Experimental scope: 3 frontier models (Anthropic Claude, OpenAI GPT-4o, Google Gemini 2.5 Pro), 3 languages (ZH/EN/JA), 6 prompt conditions (A: simple, B: raw JSON, C: manual 5W3H, D: AI-expanded 5W3H, E: CO-STAR, F: RISEN), 60 tasks × 3 domains, 3,240 outputs in this study; combined PPS-Bench dataset = 5,400 records total.
Primary quantitative outcomes:
- Structured prompts (C/D/E/F) raise goal-alignment (GA, 1–5) relative to unstructured baselines (A/B). Grand means: A=4.463, B=4.141, C=4.683, D=4.930, E=4.978, F=4.983.
- Cross-language score variance shrinks dramatically under structured conditions (up to ~24× reduction; all-model σ from 0.470 for unstructured → 0.020 under structured).
- Weak-model compensation: weaker baseline model (Gemini) gains +1.006 GA from structured prompting (D vs A) vs. +0.217 for the strongest model (Claude). Gains vary significantly by model.
- Framework comparison: 5W3H (PPS), CO-STAR, and RISEN achieve statistically equivalent high GA at the current evaluation resolution (D=4.930, E=4.978, F=4.983; equivalence margin ±0.2).
- Encoding overhead observed: in at least one condition (GPT-4o, Japanese, D), high-dimensional structured encoding can reduce performance below the unstructured baseline — suggesting an execution-capacity boundary.
User study (N=50, within-subject, real tasks):
- AI-expanded 5W3H reduced median/mean interaction rounds from 4.05 → 1.62 (~60% reduction).
- User satisfaction rose from 3.16 → 4.04 (on 5-point scale).
- 82% of users needed to adjust at most two of the eight 5W3H dimensions after AI expansion.
Practical notes:
- Raw JSON (structure without readable rendering) performed worst overall (B mean = 4.141), indicating readability/format matters.
- PPS includes protocol-like metadata (version, timestamps, Instruction ID, SHA-256 fingerprint) to enable traceability and reproducibility.
- All outputs were judged on goal alignment by an independent judge model (DeepSeek-V3); evaluations used GA only (1–5).

Data & Methods

Tasks & domains: 60 tasks (20 Travel, 20 Business, 20 Technical) designed for substantive generation (500–3,000 words).
Conditions:
- A: Single-sentence prompt (baseline).
- B: Raw JSON PPS (machine-structured, not natural-language).
- C: Manual 5W3H (expert authored).
- D: AI-expanded 5W3H (user What → AI generates remaining 7 dimensions via lateni.com; base expansion model = Qwen-Max).
- E: CO-STAR formatted prompts.
- F: RISEN formatted prompts.
Models: Claude-sonnet-4, GPT-4o, Gemini 2.5 Pro; temperature = 0.0 for all runs.
Languages: Chinese, English, Japanese (parallel tasks).
Evaluation: Single independent judge model (DeepSeek-V3) scored goal alignment (GA) 1–5 and provided reasoning; judge is architecturally independent from test models and expansion model.
Scale: This study produced 3,240 evaluated outputs (3 models × 3 languages × 6 conditions × 3 domains × 20 tasks); PPS-Bench includes earlier papers for 5,400 total records.
Statistical checks: TOST equivalence tests (δ=0.2) used for framework comparisons; Kruskal-Wallis for model-group differences.

Implications for AI Economics

Standardization & interoperability
- Structured intent representations behave like application-layer protocols that reduce output variability across heterogeneous models and languages.
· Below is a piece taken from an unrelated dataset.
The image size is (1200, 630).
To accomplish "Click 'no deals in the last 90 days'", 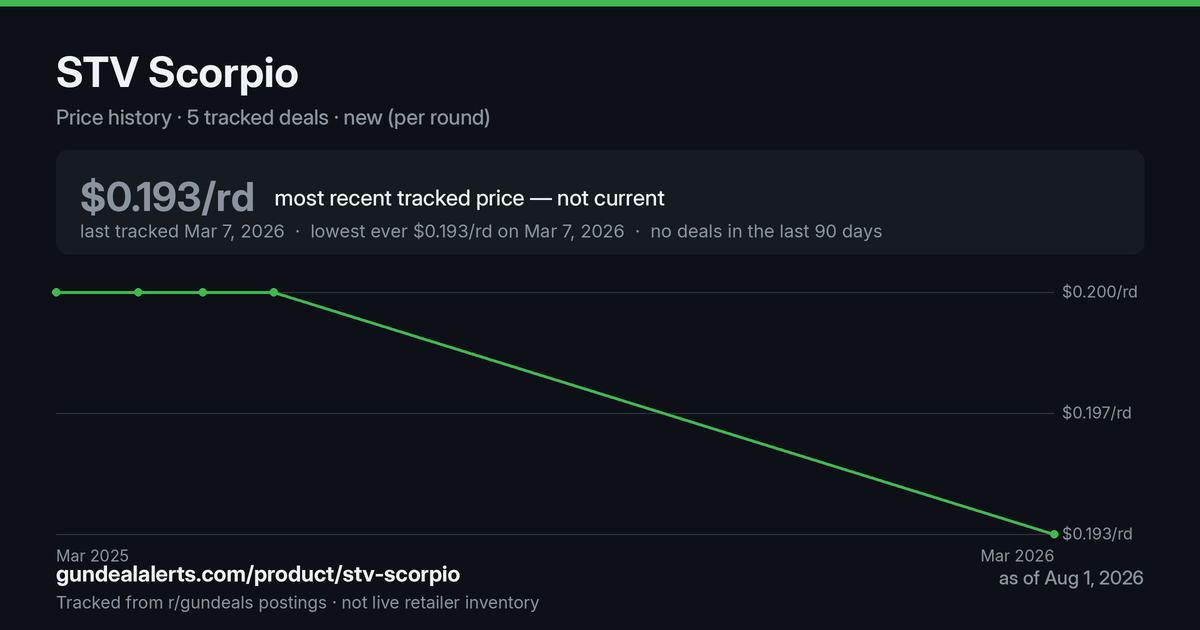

This lowers switching costs and frictions when users move between model providers, potentially increasing price competition and commoditization of some output services.
- A standardized intent layer can enable marketplaces for intent-processing tools (intent expanders, validators, converters) that sit above model providers.
Productization & specialization
- Because structured intent reduces reliance on the strongest models for many tasks, firms may shift to cheaper/“weaker” models plus standardized intent tooling. This supports business models that combine modest LLM compute with high-value intent engineering services.
- Conversely, providers of top-tier models may need to emphasize capabilities beyond basic intent-following (e.g., deeper reasoning, grounded knowledge, safety guarantees) to sustain premium pricing.
Labor and productivity effects
- The measured ~60% reduction in interaction rounds and increase in satisfaction suggests direct productivity gains for knowledge workers using AI. Time saved translates to labor cost reductions or higher output per worker, influencing firm-level labor demand and pricing for AI-assisted services.
- The availability of AI-assisted intent expansion lowers the skill/knowledge barrier for effective prompt engineering, broadening adoption among non-expert users and expanding market size for AI tools.
Market structure & complementary goods
- Structured-intent tools (formatters, expanders, intent repositories, verification services) become valuable complements; firms can monetize template libraries, intent-standards compliance, or intent-translation services.
- Certification/benchmarking ecosystems (gold-intent benchmarks, finer-grained alignment metrics) will be needed; ownership of these benchmarks may confer informational rents.
Competition & model valuation
- The weak-model compensation effect implies diminishing marginal value of raw model capability for tasks where structured intent suffices. This could compress willingness to pay differences across model tiers for many grounded content generation tasks.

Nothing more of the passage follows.